Es würde nicht mehr lange dauern, dann hätte auch er dieses Alter erreicht. Würde man ihn dann noch brauchen? Seinen Rat noch hören wollen? Robert hatte viele Fragen, doch er wollte sich auf das Wesentliche seines Besuches konzentrieren. Nicht alles auf einmal, Step by Step.
Robert hatte Sehnsucht nach mehr Leben, nach einem anderen Leben. Nach was hatte er eigentlich Sehnsucht? Er wusste es nicht. Es sollte auf jeden Fall anders werden, sein Leben.
‚ Wokini‘ nannten es die Indianer. ‚Wokini‘ bedeutete für sie ‚neues Leben‘, ‚neues Glück‘.
„ Was kann ich für dich tun“, fragte ihn die Alte sanft.
„ Ich suche Wokini, ich bin einen langen Weg in meinem Leben gegangen, und ich habe bisher mein Ziel immer verfehlt. Und so habe ich beschlossen, euch zu besuchen und von euch zu lernen.“
Die alte Frau saß ruhig und gelassen am Lagerfeuer. Ihre Ausstrahlung hatte genau das, was ihn faszinierte. Er fühlte Frieden in seinem Herzen. Dieses ständige Nicht-ankommen, nicht schnell genug zu sein und immer schon einen Schritt weiter als das, was es gerade zu tun gab, das war vollkommen verschwunden. Dabei war er doch gerade erst angereist.

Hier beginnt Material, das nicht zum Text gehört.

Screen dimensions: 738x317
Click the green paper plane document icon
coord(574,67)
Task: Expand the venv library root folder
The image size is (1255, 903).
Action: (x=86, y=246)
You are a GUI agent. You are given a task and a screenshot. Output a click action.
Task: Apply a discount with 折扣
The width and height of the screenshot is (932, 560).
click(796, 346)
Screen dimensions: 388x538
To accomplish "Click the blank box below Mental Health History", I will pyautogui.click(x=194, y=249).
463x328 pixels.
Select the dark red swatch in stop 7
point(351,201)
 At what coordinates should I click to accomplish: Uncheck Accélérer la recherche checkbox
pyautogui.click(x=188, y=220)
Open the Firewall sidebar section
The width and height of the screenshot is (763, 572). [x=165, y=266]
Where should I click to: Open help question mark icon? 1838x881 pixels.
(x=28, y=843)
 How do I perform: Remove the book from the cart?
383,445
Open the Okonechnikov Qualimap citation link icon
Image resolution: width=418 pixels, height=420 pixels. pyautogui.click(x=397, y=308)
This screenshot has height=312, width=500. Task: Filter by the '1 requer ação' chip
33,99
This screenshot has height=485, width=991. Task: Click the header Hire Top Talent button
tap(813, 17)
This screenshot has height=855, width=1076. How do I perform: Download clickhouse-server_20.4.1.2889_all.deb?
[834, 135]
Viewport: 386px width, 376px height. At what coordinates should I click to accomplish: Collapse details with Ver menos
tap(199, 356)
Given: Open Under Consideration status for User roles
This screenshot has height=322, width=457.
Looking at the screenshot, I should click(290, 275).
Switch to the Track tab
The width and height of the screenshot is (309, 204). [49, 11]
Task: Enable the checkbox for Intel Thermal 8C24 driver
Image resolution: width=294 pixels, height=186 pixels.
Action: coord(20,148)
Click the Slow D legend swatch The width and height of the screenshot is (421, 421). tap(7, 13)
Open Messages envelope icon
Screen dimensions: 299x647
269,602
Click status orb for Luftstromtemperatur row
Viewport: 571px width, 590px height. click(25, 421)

Er befand sich seit zehn Minuten in dieser Welt. ‚Wie mächtig es sein kann, wenn man die Umgebung wechselt‘, dachte Robert bei sich.
„ Sei entspannt, weißer Mann, sei ganz entspannt und fühle die Stille der Nacht“, wies ihn die Alte an.
Sie hätte es nicht zu sagen brauchen, Robert war selten so entspannt wie heute. Neu für ihn war, dass er in diesem entspannten Zustand vieles völlig anders wahrnahm. Er fühlte die Wärme des Feuers, beobachtete den Tanz der Glut.
Sah über sich die Sterne, betrachtete den Mond und war sehr verwundert, wie hell die Dunkelheit sein kann, wenn man die Augen öffnet.
„ Sage mir, weißer Mann, wohin wollt ihr? Wohin führt euch zivilisierte Menschen euer Weg? Wann seid ihr auf eurer Reise angekommen?“
Robert war verblüfft. ‚Wohin will ich? Wann bin ich angekommen? Wohin führt mich mein Weg?‘ Wollte er überhaupt irgendwo hin? Hatte er überhaupt eine konkrete Vorstellung seines Weges?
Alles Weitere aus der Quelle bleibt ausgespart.